Sugar Diet and Bee Health
URBANA, Ill. — Diets used in beekeeping may play a role in preventing the insects from staving off the effects of some pesticides, a new study suggests.The findings of the research, led by University of Illinois entomologist May Berenbaum, were recently published in the Proceedings of the National Academy of Science.
While bees in the wild feed on honey stored in the hive, those in commercial hives generally are fed a sugar solution after the honey is harvested. That may contribute to an inability to break down enzymes in pesticides.
“One thing we found is that the genetic response to pesticides in the diet is different, depending on whether the bees are eating honey or whether they’re eating sucrose or high fructose corn syrup,” Berenbaum said.

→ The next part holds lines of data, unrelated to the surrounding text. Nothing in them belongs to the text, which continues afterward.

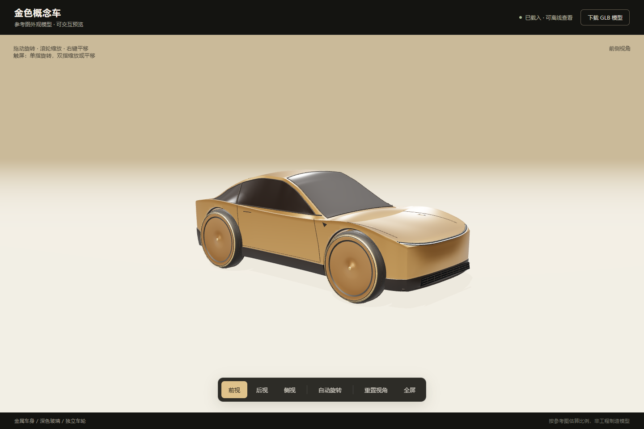This screenshot has width=644, height=429.
Task: Click the 金色概念车 title
Action: (x=38, y=13)
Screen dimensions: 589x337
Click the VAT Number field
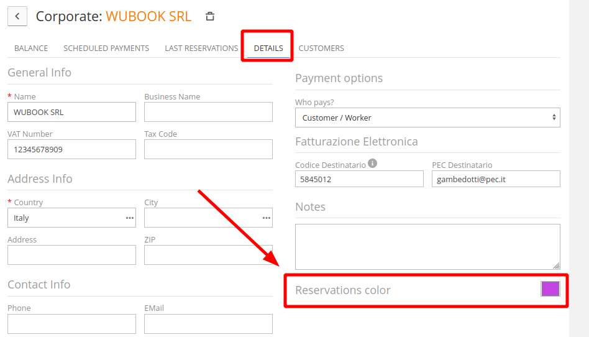[x=71, y=150]
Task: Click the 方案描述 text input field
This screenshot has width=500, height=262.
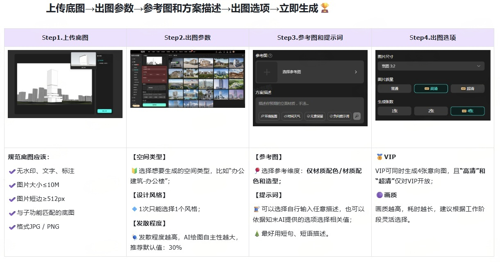Action: point(308,104)
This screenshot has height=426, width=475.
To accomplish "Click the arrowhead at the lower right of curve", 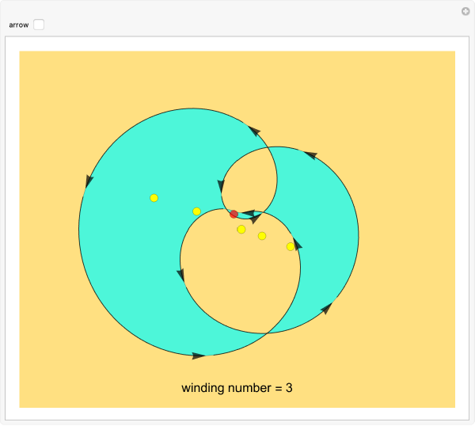I will coord(326,309).
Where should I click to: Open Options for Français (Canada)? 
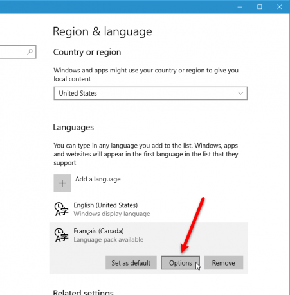click(181, 263)
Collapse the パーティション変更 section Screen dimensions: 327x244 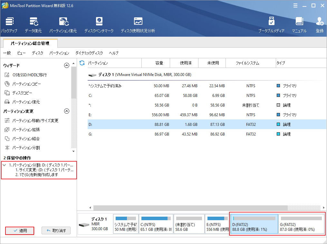(x=67, y=111)
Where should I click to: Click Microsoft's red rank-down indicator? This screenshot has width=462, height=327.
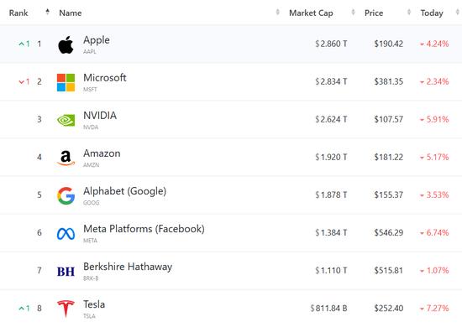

“That led us to wonder what it was in honey that is regulating the honeybee detoxification system. There are clearly components in honey that bees respond to by cranking up their systems for disposing of pesticides.”
The researchers identified specific components found in honey that turn on defense genes in the bees. Most active is the chemical p-coumaric acid, which is present within walls of pollen grains. Certain chemical components give animals — including humans — the ability to break down chemicals.
“Like bees, we use enzymes to break down poisons. Our liver breaks them down,” Berenbaum said. “Honeybees use their mid-gut like we use our liver. They need a signal to get activated, and the honey provides a signal for the enzymes to act.
“Honeybees that eat honey are better at breaking down pesticides than bees that eat sugar. The big surprise is not only do they turn on detoxification genes, they also can turn on some of the immunity genes.”
The use of pesticides — specifically neonicotinoids — has been suggested as a contributing factor of colony collapse disorder, a phenomenon of reduction in honeybee populations both in the U.S. and Europe, though the cause has not been scientifically established.
Regardless, a diet that impedes a honeybee’s ability to break down chemicals in poisons could have an effect on hive health, according to Berenbaum.
“One of the longstanding questions about bee health and bee decline was whether there’s an impact of feeding bees — particularly over the winter — not honey, which is what they naturally eat, but sugar substitutes,” she said. “Our results suggest that maybe it’s not such a good idea to feed bees only sugar substitutes because none of these sugar substitutes contain the components we found in honey that turn on the defense genes.
“We don’t even know if the bee decline we see today is the same thing as the bee decline in 2007, when it got the name colony collapse disorder. We don’t know if the bee decline in Europe is the same thing here in the United States.”
A decline in bee populations has implications far beyond those involved in apiculture. Honeybees pollinate a number of agriculture crops.
“In general, we know there are problems in apiculture,” Berenbaum said. “It’s really more productive to think about bee health than it is to worry about one specific manifestation of bee problems. Instead, focus on why we’re losing bees across the board.”